▸ Work item
Could you render the records from the line containing "The height and" through the line containing "at that location." as a Markdown table with the columns Row and Record line, skipping any blank lines?

▸ Exercise material
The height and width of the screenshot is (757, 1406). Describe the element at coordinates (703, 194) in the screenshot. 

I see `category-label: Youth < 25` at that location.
---
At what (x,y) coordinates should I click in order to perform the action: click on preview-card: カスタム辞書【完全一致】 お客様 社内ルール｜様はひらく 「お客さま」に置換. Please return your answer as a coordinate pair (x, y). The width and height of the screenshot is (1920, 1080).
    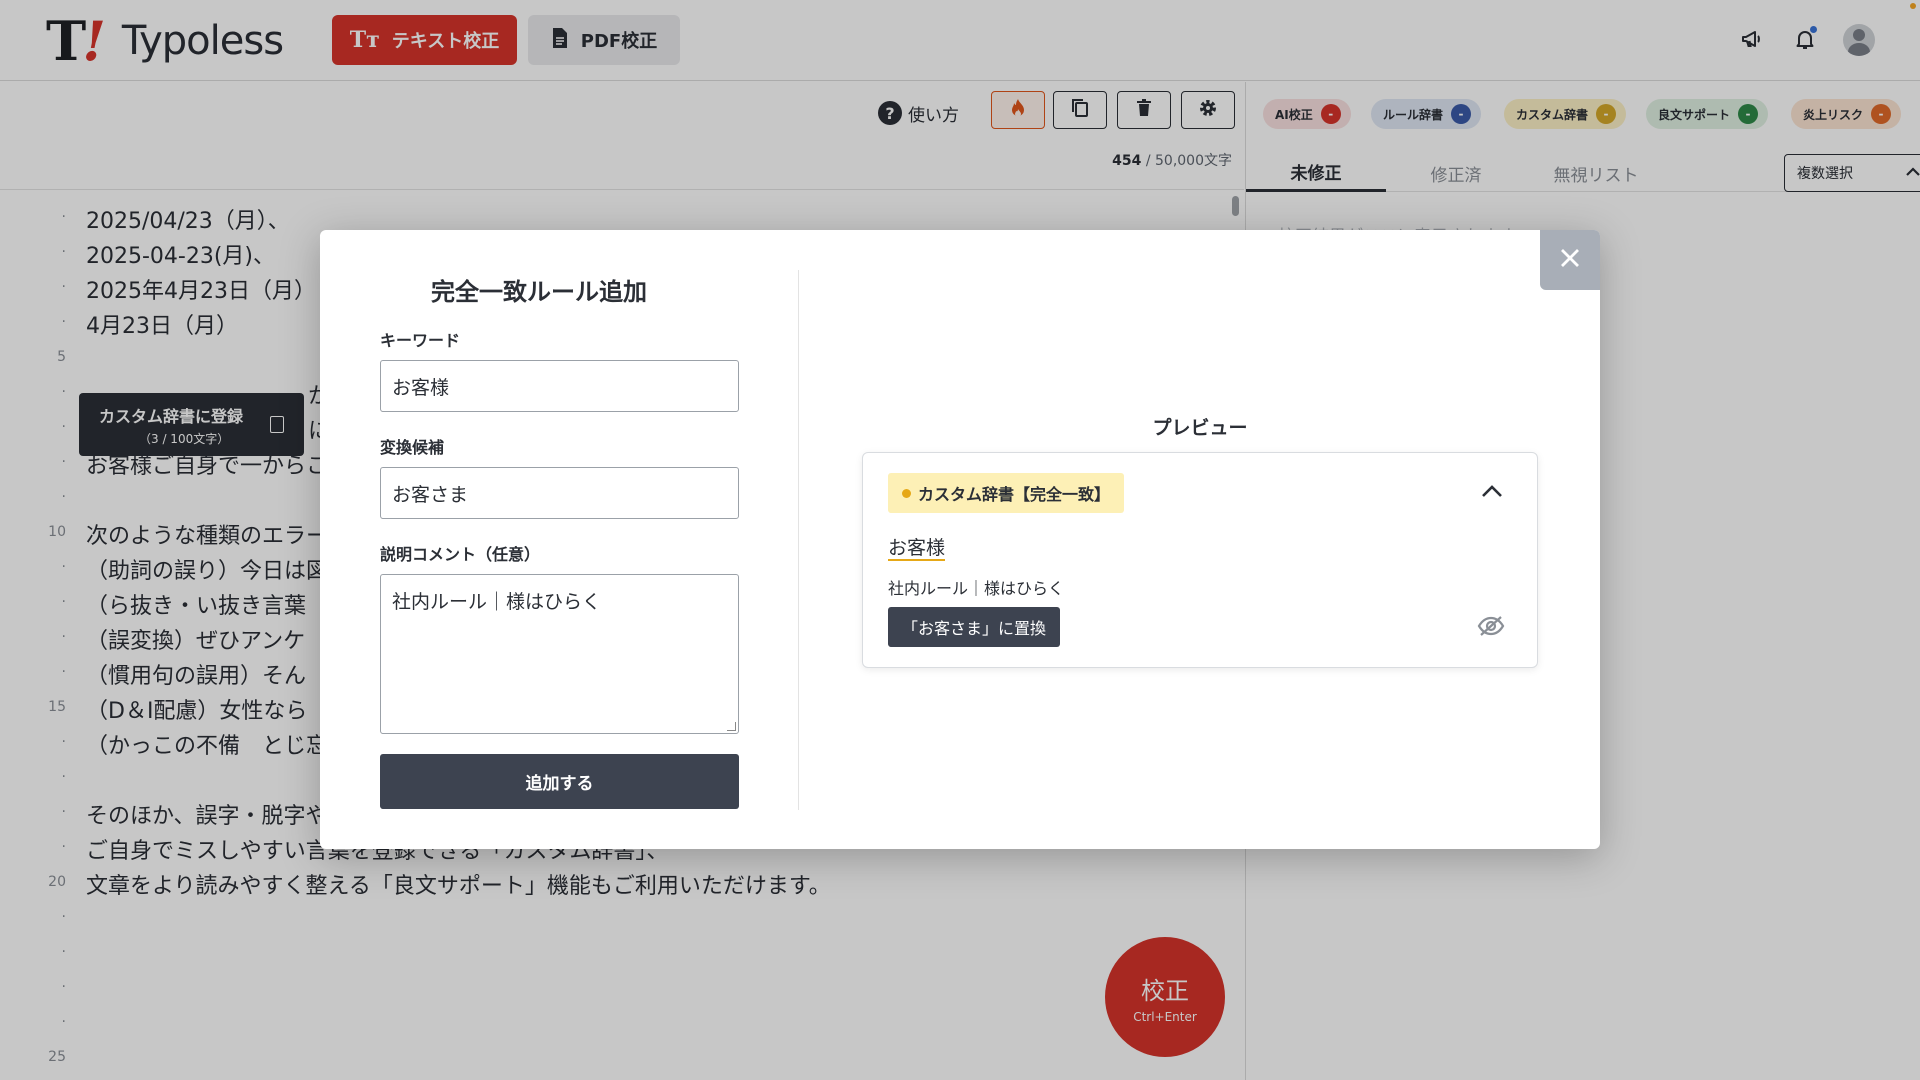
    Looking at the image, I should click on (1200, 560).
...
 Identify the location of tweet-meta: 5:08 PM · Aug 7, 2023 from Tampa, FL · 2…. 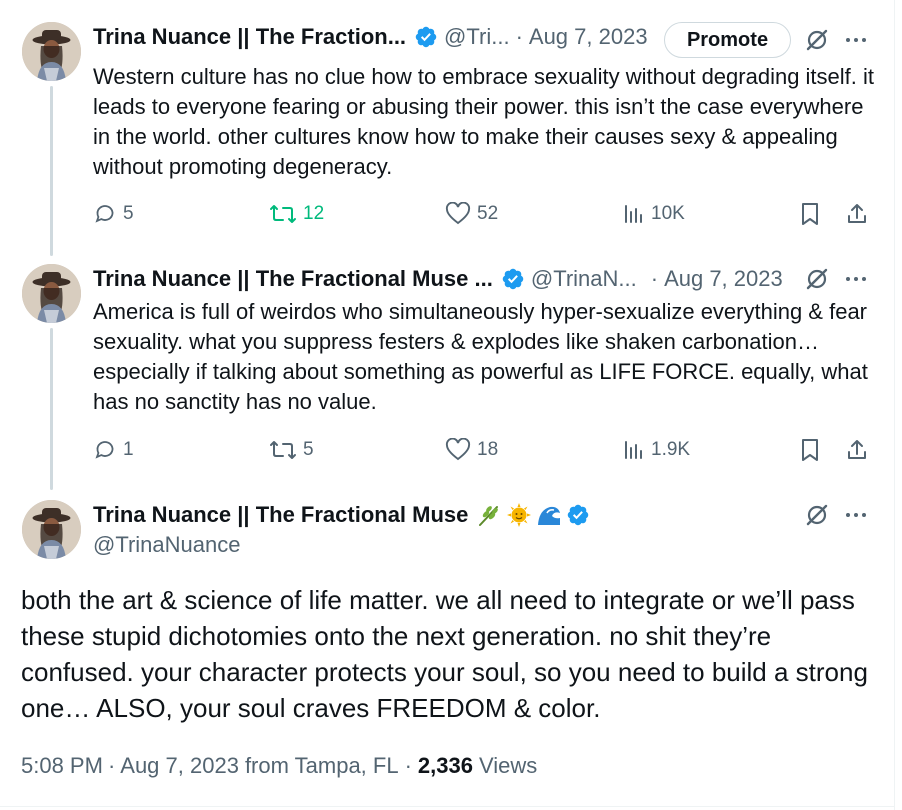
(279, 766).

▸ Output
| Row | Record line |
|---|---|
| 1 | The height and width of the screenshot is (757, 1406). Describe the element at coordinates (703, 194) in the screenshot.  |
| 2 | I see `category-label: Youth < 25` at that location. |